Et Mlle  Hus ? M. Bertin, en la quittant, lui a laissé tout ce qu’elle avait à elle. Il a fait mieux, il lui a fait demander l’état de ses dettes, qu’elle a enflées jusqu’à une somme exorbitante ; M. Bertin a payé sans discussion. Je ne sais pourquoi je vous entretiens de toutes ces misères-là.

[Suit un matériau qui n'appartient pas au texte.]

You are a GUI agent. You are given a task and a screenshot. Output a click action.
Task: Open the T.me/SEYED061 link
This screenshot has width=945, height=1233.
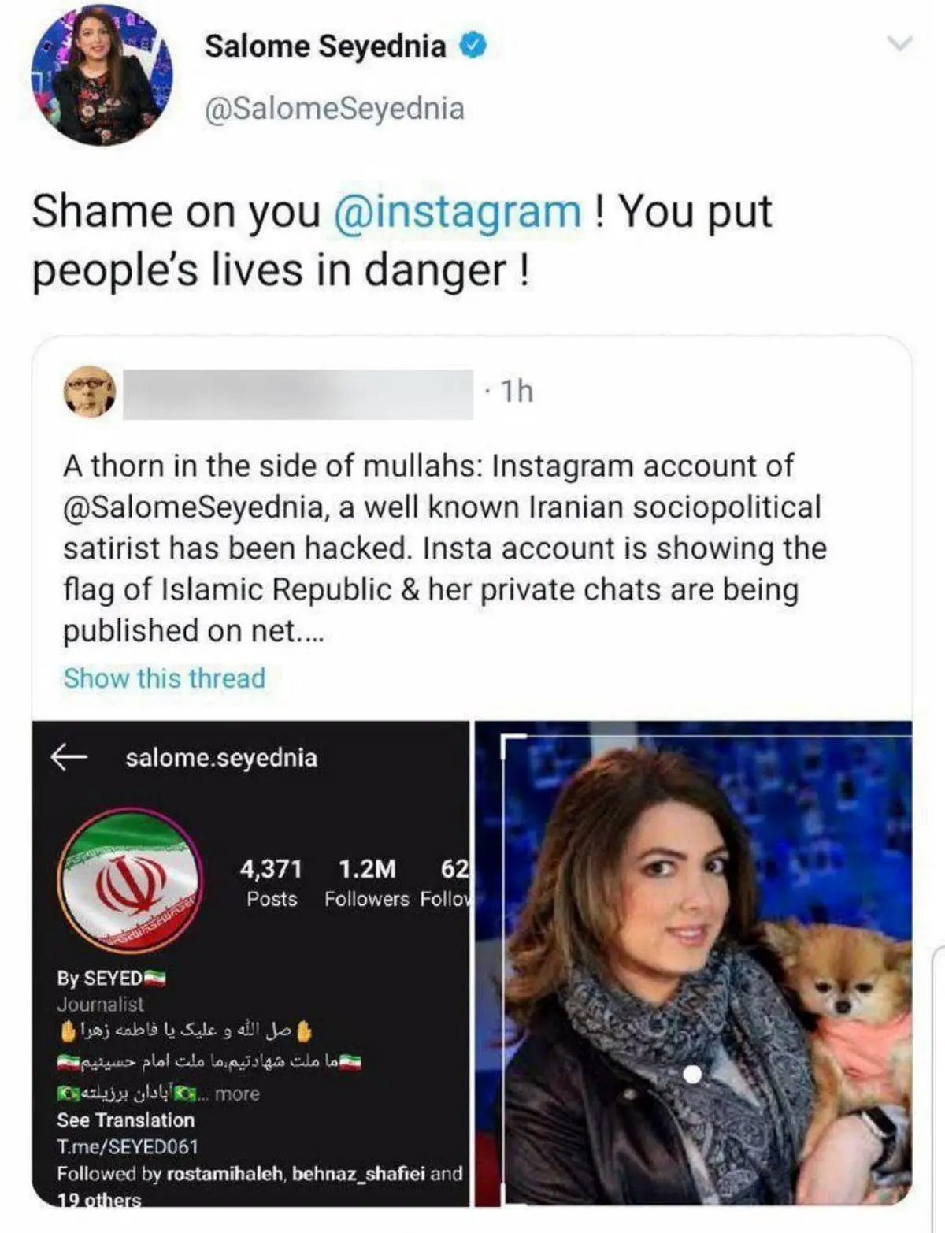pos(127,1147)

Mme d’Épinay est à Paris. J’ai soupé hier au soir avec elle, Grimm et l’ami Saurin, qui avait de la gaieté et de l’embonpoint. Cependant l’histoire de sa chère moitié est publique. Il n’est question que de l’enfant. Le problème, c’est de savoir si on lui en fera confidence ou non. Nous devions aller, Grimm, son ami et moi, passer quelques jours au Grandval ; c’est une partie rompue par l’indisposition de Mme d’Esclavelles, mère de Mme d’Épinay, raison qui la rappelle à la Chevrette. Cependant nous partirons, Grimm, d’Alinville, Saurin et moi, le matin, et nous serons revenais le soir. Notre voyage sera gai. Je vous

  1. Voici cette lettre telle qu’elle est rapportée dans les Mémoires de Favart, t, I, p. 195 : « Monsieur mon cher ami, vous avez fait une fort belle tragédie, qui est si belle que je n’y comprends rien, non plus qu’à votre procédé. Vous êtes parti pour Genève afin de recevoir une couronne de lauriers du Parnasse de la main de M. de Voltaire ; mais vous m’avez laissée seule et abandonnée à moi-même ; j’use de ma liberté, de cette liberté si précieuse aux philosophes, pour me passer de vous. Ne le trouvez pas mauvais : je suis lasse de vivre avec un fou qui a disséqué son cocher, et qui a voulu être mon accoucheur dans l’intention sans doute de me disséquer aussi moi-même. Permettez donc que je me mette à l’abri de votre bistouri encyclopédique. »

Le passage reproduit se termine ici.